── SUPPLIED DATA ──

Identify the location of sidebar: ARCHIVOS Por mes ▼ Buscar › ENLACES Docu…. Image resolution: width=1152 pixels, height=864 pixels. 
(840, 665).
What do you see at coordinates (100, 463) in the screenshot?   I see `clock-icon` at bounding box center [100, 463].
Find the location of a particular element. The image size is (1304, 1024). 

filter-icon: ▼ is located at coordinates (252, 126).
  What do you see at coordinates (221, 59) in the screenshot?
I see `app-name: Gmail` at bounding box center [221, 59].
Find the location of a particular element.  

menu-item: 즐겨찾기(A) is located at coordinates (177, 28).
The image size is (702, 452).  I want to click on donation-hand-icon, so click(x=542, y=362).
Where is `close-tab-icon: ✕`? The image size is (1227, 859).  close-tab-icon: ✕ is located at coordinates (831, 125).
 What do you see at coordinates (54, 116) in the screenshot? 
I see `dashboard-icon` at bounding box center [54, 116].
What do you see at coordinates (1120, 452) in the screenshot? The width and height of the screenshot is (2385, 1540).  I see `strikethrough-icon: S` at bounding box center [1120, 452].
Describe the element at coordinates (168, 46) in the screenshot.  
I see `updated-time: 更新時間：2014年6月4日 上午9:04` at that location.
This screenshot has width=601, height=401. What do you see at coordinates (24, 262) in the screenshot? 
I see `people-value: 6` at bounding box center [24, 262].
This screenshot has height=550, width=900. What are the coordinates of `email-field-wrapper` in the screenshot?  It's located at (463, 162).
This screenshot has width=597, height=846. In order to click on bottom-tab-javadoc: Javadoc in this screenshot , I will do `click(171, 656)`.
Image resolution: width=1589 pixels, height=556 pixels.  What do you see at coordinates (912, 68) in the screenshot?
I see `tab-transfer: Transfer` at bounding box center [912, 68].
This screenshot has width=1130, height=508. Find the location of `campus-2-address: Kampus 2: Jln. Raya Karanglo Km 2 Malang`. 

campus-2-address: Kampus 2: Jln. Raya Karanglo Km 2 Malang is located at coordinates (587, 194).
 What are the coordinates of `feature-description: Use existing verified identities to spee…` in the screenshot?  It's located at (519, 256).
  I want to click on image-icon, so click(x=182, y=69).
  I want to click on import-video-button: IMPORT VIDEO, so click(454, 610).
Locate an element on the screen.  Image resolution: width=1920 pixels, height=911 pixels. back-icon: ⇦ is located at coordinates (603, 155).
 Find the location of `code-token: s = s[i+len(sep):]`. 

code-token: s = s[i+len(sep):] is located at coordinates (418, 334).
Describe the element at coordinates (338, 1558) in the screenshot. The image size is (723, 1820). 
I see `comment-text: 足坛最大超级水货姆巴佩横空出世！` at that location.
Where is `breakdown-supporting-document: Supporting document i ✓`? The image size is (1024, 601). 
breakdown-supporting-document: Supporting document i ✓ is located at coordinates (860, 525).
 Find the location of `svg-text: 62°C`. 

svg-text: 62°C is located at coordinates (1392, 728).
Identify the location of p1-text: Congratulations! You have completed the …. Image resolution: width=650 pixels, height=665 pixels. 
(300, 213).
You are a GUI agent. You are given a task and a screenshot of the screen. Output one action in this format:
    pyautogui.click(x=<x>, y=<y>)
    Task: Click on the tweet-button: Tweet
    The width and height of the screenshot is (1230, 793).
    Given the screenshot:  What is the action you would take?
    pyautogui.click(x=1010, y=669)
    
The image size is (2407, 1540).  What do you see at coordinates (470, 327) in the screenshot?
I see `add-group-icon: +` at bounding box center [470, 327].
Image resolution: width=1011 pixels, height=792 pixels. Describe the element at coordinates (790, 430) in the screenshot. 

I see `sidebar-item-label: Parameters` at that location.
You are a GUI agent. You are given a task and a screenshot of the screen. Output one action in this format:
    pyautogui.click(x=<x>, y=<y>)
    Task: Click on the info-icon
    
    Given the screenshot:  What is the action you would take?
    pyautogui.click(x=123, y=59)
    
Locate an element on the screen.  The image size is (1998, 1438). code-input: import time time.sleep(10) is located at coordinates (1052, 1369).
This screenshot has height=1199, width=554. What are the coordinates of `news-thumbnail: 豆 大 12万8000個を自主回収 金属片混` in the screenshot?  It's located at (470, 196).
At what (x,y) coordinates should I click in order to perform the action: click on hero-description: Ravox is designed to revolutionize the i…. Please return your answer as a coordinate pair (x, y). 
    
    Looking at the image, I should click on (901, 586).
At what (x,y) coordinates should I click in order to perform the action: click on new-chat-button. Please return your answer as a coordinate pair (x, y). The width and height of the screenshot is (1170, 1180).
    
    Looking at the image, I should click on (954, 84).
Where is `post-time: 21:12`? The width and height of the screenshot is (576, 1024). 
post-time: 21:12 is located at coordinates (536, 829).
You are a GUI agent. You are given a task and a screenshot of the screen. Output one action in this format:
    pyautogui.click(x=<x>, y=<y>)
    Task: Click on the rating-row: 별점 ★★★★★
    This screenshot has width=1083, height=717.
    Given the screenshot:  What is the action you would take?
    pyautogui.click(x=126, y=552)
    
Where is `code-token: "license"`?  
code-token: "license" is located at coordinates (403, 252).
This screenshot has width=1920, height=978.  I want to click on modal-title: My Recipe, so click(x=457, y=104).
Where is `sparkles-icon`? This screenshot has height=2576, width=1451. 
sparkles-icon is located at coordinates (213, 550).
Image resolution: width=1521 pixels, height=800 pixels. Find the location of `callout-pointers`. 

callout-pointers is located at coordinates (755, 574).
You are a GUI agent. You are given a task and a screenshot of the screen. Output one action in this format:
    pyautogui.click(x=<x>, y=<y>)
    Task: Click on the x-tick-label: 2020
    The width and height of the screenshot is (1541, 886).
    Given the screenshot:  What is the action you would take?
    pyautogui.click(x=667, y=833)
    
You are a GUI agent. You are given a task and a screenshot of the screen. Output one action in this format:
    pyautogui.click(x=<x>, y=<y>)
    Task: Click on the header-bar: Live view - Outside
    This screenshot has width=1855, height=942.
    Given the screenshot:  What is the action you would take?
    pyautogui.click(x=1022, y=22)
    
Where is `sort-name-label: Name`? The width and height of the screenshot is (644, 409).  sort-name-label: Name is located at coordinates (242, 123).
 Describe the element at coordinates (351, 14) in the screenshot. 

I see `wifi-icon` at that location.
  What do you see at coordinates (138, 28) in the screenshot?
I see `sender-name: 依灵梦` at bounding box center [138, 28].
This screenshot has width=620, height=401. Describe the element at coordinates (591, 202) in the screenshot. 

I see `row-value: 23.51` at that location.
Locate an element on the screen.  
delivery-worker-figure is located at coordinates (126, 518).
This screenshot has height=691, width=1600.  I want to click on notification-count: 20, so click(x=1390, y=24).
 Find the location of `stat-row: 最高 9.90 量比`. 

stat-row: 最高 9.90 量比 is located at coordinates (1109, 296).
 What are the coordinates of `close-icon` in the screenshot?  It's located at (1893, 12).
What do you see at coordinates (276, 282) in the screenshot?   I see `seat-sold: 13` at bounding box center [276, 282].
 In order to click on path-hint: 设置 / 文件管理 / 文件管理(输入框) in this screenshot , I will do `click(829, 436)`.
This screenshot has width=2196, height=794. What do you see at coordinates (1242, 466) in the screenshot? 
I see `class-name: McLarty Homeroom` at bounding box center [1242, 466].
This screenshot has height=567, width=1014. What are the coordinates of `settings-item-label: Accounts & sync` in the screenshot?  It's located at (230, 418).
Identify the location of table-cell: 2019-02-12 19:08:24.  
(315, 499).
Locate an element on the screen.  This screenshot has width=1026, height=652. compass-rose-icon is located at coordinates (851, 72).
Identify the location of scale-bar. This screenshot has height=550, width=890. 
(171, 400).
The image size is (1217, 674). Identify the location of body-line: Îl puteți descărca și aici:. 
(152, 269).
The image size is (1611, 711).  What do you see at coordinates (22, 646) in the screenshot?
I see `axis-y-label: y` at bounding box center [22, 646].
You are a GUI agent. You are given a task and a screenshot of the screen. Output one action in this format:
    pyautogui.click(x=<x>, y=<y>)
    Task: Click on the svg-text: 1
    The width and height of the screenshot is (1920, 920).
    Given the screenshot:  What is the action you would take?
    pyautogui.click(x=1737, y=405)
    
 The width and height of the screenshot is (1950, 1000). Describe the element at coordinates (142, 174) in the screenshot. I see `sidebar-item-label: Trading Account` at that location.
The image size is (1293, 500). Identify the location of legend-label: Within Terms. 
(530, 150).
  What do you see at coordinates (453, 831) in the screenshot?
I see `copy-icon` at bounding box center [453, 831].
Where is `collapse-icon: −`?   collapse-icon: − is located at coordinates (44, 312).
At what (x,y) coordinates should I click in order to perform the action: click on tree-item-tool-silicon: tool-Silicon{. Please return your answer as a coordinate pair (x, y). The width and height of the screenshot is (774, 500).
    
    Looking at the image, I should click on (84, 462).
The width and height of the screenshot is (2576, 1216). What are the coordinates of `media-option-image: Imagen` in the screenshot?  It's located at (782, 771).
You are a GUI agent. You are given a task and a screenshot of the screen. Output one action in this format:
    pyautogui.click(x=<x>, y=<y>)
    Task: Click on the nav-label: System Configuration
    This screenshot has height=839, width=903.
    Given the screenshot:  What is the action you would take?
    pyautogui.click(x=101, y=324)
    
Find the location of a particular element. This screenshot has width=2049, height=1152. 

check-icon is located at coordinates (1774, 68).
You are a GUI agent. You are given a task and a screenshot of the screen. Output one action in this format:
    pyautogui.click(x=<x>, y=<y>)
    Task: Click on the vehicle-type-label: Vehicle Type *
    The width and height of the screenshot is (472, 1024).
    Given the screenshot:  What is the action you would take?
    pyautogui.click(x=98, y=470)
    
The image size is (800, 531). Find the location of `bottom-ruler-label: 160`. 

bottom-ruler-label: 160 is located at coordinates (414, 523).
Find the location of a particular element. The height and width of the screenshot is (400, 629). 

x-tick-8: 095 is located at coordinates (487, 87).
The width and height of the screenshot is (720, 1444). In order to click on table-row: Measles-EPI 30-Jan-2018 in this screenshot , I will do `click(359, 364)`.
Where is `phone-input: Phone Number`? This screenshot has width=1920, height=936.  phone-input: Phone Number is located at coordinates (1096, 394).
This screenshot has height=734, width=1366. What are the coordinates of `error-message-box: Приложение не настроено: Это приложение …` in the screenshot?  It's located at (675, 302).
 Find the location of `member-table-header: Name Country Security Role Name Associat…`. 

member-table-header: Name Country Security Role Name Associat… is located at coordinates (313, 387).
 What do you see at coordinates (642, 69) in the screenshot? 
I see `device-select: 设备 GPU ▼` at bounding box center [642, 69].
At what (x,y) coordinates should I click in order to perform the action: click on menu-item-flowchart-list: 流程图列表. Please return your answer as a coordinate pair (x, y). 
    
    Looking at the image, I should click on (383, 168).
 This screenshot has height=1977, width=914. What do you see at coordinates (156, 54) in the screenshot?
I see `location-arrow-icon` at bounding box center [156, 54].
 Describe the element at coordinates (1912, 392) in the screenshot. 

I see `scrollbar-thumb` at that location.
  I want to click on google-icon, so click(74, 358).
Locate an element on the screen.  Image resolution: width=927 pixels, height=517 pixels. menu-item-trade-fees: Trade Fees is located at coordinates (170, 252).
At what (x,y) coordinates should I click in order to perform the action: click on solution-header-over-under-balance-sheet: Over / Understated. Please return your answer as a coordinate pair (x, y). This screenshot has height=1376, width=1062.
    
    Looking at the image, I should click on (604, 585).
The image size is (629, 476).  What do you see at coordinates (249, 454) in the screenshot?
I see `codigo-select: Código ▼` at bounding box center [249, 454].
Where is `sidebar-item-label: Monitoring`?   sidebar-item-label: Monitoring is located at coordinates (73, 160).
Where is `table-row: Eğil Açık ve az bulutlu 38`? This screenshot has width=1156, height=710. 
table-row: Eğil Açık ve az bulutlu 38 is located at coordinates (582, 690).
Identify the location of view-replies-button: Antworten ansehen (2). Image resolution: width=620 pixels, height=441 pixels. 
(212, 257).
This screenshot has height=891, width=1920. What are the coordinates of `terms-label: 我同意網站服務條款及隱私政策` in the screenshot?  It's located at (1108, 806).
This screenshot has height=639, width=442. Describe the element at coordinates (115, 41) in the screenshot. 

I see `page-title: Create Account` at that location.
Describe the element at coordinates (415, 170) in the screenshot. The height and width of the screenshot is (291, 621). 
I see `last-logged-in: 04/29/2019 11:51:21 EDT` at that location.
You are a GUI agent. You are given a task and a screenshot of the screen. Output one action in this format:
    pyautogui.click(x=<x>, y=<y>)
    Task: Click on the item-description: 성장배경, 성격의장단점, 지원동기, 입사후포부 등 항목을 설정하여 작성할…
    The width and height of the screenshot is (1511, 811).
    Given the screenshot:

───

**TO DO**
Copy out the records, starting at the line that contains "This screenshot has height=691, width=1600." and ending after the line that contains "(152, 269).".

**WRITTEN RESPONSE**
This screenshot has height=691, width=1600.  I want to click on notification-count: 20, so click(x=1390, y=24).
 Find the location of `stat-row: 最高 9.90 量比`. 

stat-row: 最高 9.90 量比 is located at coordinates (1109, 296).
 What are the coordinates of `close-icon` in the screenshot?  It's located at (1893, 12).
What do you see at coordinates (276, 282) in the screenshot?   I see `seat-sold: 13` at bounding box center [276, 282].
 In order to click on path-hint: 设置 / 文件管理 / 文件管理(输入框) in this screenshot , I will do `click(829, 436)`.
This screenshot has width=2196, height=794. What do you see at coordinates (1242, 466) in the screenshot? 
I see `class-name: McLarty Homeroom` at bounding box center [1242, 466].
This screenshot has height=567, width=1014. What are the coordinates of `settings-item-label: Accounts & sync` in the screenshot?  It's located at (230, 418).
Identify the location of table-cell: 2019-02-12 19:08:24.  
(315, 499).
Locate an element on the screen.  This screenshot has width=1026, height=652. compass-rose-icon is located at coordinates (851, 72).
Identify the location of scale-bar. This screenshot has height=550, width=890. 
(171, 400).
The image size is (1217, 674). Identify the location of body-line: Îl puteți descărca și aici:. 
(152, 269).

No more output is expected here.